AIFC technical specifications
- Codec
- Various (µ-law, A-law, G.722, IMA ADPCM; can also store PCM)
- Container
- AIFF-C (IFF-based)
- Typical bitrate
- Varies by codec; µ-law and A-law roughly halve uncompressed PCM size
- Sample rate
- Varies; commonly 44.1 kHz
- Compression
- Container (varies)
Japanese at a glance
- Speakers
- ~125 million speakers worldwide
- Writing system
- Mixed script: kanji (Chinese characters) combined with the hiragana and katakana syllabaries, written without spaces between words
- Say hello
- こんにちは (Kon'nichiwa)!
Frequently asked questions
How to improve the accuracy of your Japanese transcripts?
Start by improving the quality of the Japanese AIFC file that you upload to Sonix. Please use high quality recording equipment, recording in a quiet environment, and ensure that your speakers are speaking clearly to ensure that your transcript is as accurate as possible.
Any advice for the Japanese AIFC file that I upload?
Yes, please do not over-compress or over-filter the audio track of your Japanese AIFC file. By uploading a high quality version of your audio, we can give you the best level of accuracy.
Aside from AIFC, do you support other types of audio/video files?

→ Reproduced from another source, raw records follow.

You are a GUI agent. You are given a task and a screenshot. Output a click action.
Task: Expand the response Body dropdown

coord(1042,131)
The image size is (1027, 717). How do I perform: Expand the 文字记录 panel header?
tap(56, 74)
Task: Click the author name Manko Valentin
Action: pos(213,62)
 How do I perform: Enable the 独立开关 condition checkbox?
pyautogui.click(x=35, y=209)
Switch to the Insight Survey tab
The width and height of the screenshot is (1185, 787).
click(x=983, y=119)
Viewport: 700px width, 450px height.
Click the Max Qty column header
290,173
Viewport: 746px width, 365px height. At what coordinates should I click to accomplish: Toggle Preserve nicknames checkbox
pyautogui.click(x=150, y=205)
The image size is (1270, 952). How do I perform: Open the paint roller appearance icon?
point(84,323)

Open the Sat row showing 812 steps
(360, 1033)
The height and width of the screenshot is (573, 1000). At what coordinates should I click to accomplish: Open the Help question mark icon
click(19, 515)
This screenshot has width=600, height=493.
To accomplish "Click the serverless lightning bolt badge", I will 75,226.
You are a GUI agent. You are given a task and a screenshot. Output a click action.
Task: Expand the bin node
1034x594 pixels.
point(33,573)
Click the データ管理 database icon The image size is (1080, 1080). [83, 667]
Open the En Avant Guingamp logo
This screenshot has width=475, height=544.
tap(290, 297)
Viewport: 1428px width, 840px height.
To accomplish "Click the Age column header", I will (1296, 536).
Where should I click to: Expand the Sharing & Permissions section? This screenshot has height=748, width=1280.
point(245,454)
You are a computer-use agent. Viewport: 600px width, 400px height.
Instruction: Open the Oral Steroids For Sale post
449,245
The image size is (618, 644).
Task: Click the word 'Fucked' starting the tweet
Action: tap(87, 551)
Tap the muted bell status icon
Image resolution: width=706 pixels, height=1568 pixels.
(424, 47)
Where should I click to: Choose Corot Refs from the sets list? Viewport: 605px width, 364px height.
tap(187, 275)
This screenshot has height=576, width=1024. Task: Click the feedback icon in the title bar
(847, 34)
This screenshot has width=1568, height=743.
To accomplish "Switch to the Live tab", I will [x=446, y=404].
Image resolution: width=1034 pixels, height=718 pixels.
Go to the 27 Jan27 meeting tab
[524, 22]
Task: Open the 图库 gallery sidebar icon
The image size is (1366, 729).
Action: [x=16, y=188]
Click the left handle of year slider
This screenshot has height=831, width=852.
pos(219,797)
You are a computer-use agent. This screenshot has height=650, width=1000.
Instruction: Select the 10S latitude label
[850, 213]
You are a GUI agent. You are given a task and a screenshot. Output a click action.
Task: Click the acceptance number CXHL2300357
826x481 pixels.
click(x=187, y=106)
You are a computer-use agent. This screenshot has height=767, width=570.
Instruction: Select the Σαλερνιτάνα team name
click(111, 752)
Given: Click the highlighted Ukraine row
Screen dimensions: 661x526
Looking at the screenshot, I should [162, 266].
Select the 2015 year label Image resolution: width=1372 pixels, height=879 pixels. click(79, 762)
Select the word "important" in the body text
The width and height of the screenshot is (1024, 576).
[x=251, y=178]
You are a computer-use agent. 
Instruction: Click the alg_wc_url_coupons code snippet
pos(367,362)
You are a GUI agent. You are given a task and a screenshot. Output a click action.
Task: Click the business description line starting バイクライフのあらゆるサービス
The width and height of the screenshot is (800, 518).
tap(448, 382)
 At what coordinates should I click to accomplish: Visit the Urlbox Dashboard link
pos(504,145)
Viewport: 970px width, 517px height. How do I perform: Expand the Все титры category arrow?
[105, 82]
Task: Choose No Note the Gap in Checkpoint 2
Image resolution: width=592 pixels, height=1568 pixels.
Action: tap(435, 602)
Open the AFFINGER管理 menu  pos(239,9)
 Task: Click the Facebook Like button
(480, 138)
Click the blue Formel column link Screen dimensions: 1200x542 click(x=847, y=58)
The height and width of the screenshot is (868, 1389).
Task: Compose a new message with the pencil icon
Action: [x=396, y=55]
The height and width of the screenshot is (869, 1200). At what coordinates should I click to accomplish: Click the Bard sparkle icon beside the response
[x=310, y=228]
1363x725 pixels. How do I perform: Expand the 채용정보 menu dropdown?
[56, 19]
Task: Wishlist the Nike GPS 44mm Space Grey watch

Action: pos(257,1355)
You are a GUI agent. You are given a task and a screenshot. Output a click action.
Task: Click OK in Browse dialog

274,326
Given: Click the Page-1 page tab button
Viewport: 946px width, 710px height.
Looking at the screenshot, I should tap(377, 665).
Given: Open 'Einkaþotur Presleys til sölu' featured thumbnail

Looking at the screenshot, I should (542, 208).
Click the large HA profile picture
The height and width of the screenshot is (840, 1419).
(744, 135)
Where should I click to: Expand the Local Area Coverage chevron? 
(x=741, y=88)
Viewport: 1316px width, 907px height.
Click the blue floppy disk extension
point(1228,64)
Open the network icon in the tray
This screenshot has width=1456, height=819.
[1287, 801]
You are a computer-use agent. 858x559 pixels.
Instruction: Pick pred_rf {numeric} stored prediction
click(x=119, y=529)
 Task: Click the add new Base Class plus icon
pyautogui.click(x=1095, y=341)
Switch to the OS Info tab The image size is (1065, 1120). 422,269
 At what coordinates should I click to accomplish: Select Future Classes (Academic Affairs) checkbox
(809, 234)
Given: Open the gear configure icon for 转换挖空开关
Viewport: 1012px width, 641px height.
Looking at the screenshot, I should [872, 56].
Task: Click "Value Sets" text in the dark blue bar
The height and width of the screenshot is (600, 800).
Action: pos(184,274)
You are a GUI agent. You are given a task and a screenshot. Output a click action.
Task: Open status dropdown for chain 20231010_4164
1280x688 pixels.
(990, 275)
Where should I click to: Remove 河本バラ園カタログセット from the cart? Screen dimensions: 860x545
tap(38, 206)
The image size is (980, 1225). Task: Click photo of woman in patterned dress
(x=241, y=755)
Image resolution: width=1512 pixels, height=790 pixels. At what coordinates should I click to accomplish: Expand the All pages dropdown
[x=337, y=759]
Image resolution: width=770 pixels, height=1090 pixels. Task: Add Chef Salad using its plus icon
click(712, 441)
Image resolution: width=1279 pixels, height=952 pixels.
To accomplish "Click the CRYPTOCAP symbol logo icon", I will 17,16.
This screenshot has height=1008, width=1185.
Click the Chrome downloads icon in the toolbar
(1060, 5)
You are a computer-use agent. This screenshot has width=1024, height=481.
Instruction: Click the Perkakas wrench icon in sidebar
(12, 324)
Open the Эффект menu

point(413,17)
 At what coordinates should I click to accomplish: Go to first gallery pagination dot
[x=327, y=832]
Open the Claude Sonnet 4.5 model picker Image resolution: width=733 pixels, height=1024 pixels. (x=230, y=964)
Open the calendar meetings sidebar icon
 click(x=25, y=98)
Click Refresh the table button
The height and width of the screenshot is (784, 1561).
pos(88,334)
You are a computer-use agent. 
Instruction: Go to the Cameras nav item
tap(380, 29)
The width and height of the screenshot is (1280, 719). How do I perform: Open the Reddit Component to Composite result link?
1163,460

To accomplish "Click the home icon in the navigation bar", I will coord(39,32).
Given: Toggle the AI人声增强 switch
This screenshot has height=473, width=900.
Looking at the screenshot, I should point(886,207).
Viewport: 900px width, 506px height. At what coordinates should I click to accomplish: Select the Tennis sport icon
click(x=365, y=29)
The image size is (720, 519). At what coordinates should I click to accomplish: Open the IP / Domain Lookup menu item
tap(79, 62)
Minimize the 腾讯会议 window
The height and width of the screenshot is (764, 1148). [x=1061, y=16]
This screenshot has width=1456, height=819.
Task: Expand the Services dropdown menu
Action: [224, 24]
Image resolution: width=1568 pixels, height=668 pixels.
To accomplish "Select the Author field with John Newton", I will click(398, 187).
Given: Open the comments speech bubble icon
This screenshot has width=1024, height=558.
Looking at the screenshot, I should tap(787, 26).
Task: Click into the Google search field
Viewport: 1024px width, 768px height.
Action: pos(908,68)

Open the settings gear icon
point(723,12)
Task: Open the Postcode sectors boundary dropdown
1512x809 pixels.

Yes, we do! You can convert the following file types in Japanese with Sonix:
Why won't my AIFC file play on Windows?
Many Windows applications lack decoders for the compression codecs AIFC can contain, such as µ-law, A-law, and G.722. Converting the file to WAV or MP3, or uploading it to a service that decodes AIFC, works around this.
Do I need to convert AIFC to WAV before transcribing?
No. AIFC files can be uploaded directly and are decoded automatically before transcription, so a separate conversion step is not required.
Can Sonix transcribe Japanese audio and video to text?
Yes. Upload your audio or video file, select Japanese as the spoken language, and Sonix returns a transcript in standard Japanese script (kanji, hiragana, and katakana) that you can edit in the browser and export.
Does Japanese transcription handle Kansai dialect and regional accents?
Sonix's Japanese model is built around standard (Tokyo) Japanese and generally handles regional accents, but strongly dialectal vocabulary such as Kansai-ben expressions may need corrections in the built-in editor.
Can Sonix create Japanese subtitles?
Yes. After transcribing, you can split the Japanese transcript into subtitle lines and export SRT or VTT files for video captioning.
Trusted by professionals worldwide
I tried 4 other services, and Sonix is the easiest to use, most accurate, and more reasonably priced for the quality.
English dictation is very accurate. And the online editor is easy to use. Also it generates SRT files that I can import in my video editors for further processing.